TRY IT:
Once the line with "入門書籍 (423, 2220)" is found, repeat exactly that line and every one after it until the data below ends, including the last line.

*** DATA SUPPLIED Section Begins ***

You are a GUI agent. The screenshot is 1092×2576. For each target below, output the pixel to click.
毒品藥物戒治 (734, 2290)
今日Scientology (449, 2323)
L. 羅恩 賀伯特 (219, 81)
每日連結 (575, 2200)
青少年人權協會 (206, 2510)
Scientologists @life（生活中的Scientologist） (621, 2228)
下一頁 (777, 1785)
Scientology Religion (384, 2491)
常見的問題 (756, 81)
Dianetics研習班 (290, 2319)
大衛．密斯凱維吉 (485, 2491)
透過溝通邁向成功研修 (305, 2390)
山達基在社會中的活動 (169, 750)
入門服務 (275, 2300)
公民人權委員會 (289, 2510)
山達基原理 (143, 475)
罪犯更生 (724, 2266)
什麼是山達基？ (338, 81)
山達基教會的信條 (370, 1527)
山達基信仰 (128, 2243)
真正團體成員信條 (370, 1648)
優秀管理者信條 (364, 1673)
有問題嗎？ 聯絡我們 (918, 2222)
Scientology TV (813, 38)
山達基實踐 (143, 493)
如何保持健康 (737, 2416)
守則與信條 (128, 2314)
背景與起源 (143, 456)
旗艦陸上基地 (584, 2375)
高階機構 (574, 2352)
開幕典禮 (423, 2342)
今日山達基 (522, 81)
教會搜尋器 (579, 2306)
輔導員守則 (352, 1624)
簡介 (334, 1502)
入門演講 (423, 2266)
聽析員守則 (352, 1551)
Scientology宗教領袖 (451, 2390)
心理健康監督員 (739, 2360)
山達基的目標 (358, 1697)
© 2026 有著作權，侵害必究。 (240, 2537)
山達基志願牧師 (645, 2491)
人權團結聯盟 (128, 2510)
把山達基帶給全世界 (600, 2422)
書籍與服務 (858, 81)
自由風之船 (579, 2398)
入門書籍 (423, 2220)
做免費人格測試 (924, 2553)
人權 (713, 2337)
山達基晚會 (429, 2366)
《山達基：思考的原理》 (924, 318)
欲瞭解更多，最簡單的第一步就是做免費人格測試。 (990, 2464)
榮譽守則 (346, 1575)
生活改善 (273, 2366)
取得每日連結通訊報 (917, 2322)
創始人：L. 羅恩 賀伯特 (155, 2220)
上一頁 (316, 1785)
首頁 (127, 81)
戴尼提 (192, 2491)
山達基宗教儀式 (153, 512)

*** DATA SUPPLIED Section Ends ***

RESPONSE AREA:
入門書籍 (423, 2220)
做免費人格測試 (924, 2553)
人權 (713, 2337)
山達基晚會 (429, 2366)
《山達基：思考的原理》 (924, 318)
欲瞭解更多，最簡單的第一步就是做免費人格測試。 (990, 2464)
榮譽守則 (346, 1575)
生活改善 (273, 2366)
取得每日連結通訊報 (917, 2322)
創始人：L. 羅恩 賀伯特 (155, 2220)
上一頁 (316, 1785)
首頁 (127, 81)
戴尼提 (192, 2491)
山達基宗教儀式 (153, 512)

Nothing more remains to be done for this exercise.